» **Brano proposto**
== == ==

Nel paese, che ha da poco raggiunto l’indipendenza, e che produce circa 385mila barili di petrolio al giorno, gli scontri inter-etnici per il bestiame sono una realtà da tempo. Il possesso di bestiame è un segno di ricchezza. Ma negli ultimi tempi i furti di bestiame sono diventati più frequenti e mortali.

Ci sono sempre più richieste del governo del Sud Sudan per affrontare il problema degli scontri alla radice. Molti temono che, finché il problema delle violenze non si risolverà, l'insicurezza continuerà a intralciare la stabilità e lo sviluppo del nuovo paese.

Le cause del conflitto vengono attribuite alla grande disponibilità di armi e alle norme culturali che rendono il possesso di bestiame un sinonimo di benessere.

Con la fine dei 21 anni di guerra civile nel paese, nel 2005, il valore del bestiame è rapidamente aumentato, e molti uomini adesso sperano di potersi sposare. È consuetudine pagare un “prezzo per la sposa” o la dote in bestiame.

James Amuor, un giovane dello Stato di Jonglei, spiega che una sposa può costare fino a 100 capi di bestiame. “Alcuni giovani rubano il bestiame, perché vogliono sposarsi e non ne possiedono a sufficienza. Devono rubarlo per poter avere la dote che gli permetterà di sposare la ragazza scelta”. Nella comunità Dinka, più alta è la sposa, più alto è il prezzo. Lo stesso vale per una donna istruita.

Il bilancio degli ultimi scontri, avvenuti il 18 agosto nella contea di Uror, Stato di Jonglei, è di 640 persone uccise e 761 ferite, 258 bambini rapiti, 38mila capi di bestiame rubati e 8.924 case bruciate.

== == ==

» **Materiale fornito**
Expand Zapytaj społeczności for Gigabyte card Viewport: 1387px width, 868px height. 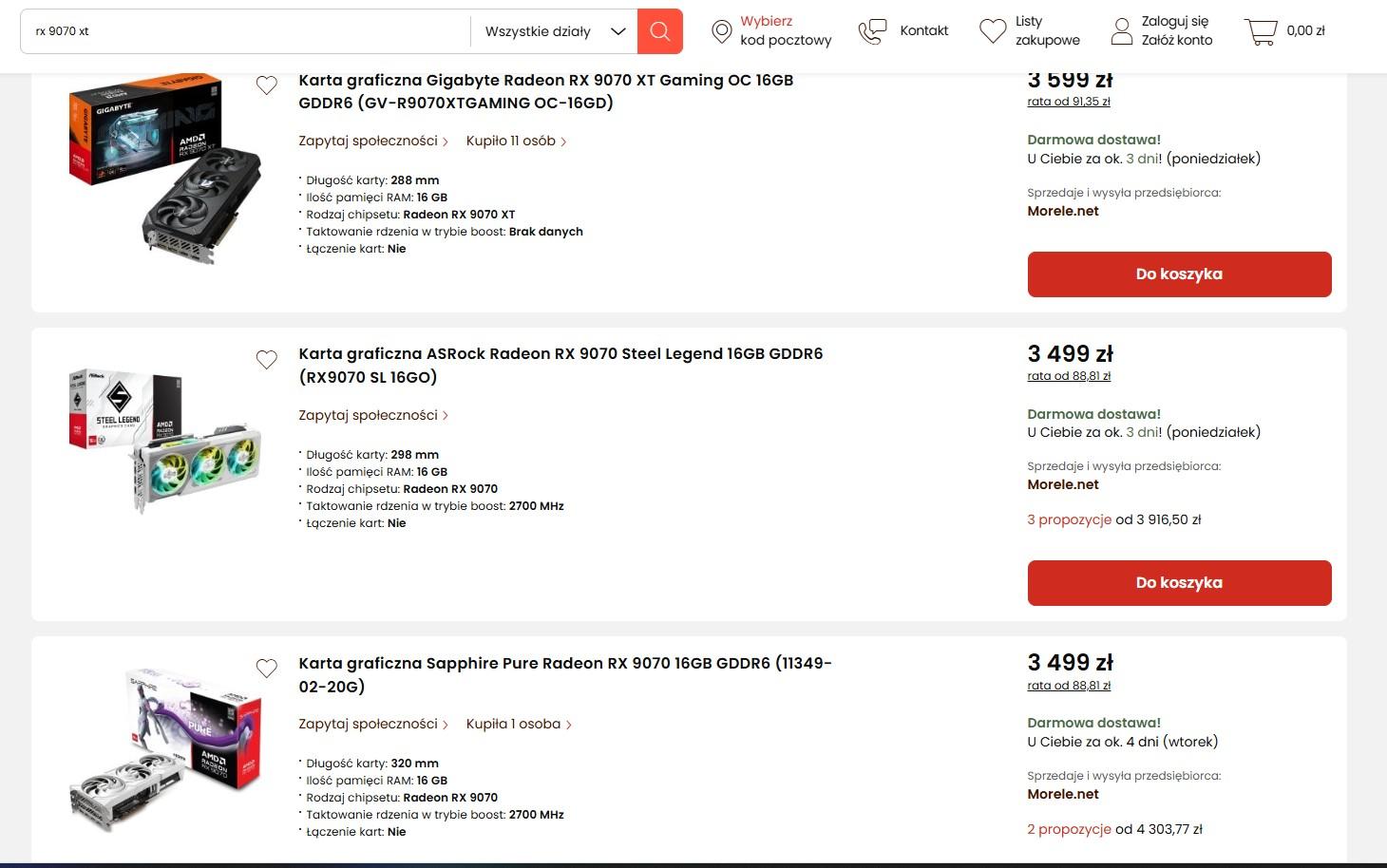coord(372,141)
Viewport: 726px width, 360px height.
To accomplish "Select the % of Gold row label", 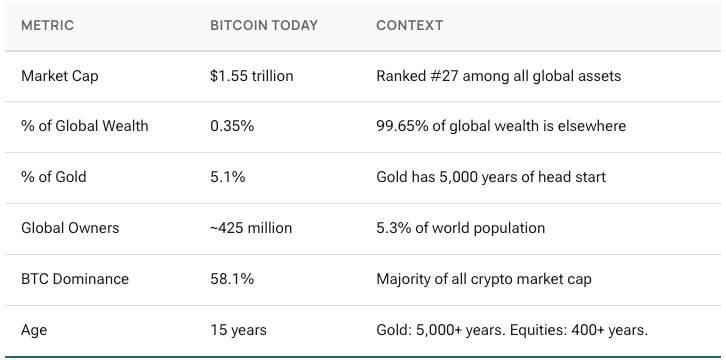I will (54, 177).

== == ==

» **Esercizio assegnato**
Trascrivete senza modifiche la parte del brano sui furti di bestiame in Sud Sudan che comincia con "Con la fine" e si chiude con "8.924 case bruciate.". Per svolgere l'esercizio basatevi esclusivamente sul brano.

» **Risposta all'esercizio**
Con la fine dei 21 anni di guerra civile nel paese, nel 2005, il valore del bestiame è rapidamente aumentato, e molti uomini adesso sperano di potersi sposare. È consuetudine pagare un “prezzo per la sposa” o la dote in bestiame.

James Amuor, un giovane dello Stato di Jonglei, spiega che una sposa può costare fino a 100 capi di bestiame. “Alcuni giovani rubano il bestiame, perché vogliono sposarsi e non ne possiedono a sufficienza. Devono rubarlo per poter avere la dote che gli permetterà di sposare la ragazza scelta”. Nella comunità Dinka, più alta è la sposa, più alto è il prezzo. Lo stesso vale per una donna istruita.

Il bilancio degli ultimi scontri, avvenuti il 18 agosto nella contea di Uror, Stato di Jonglei, è di 640 persone uccise e 761 ferite, 258 bambini rapiti, 38mila capi di bestiame rubati e 8.924 case bruciate.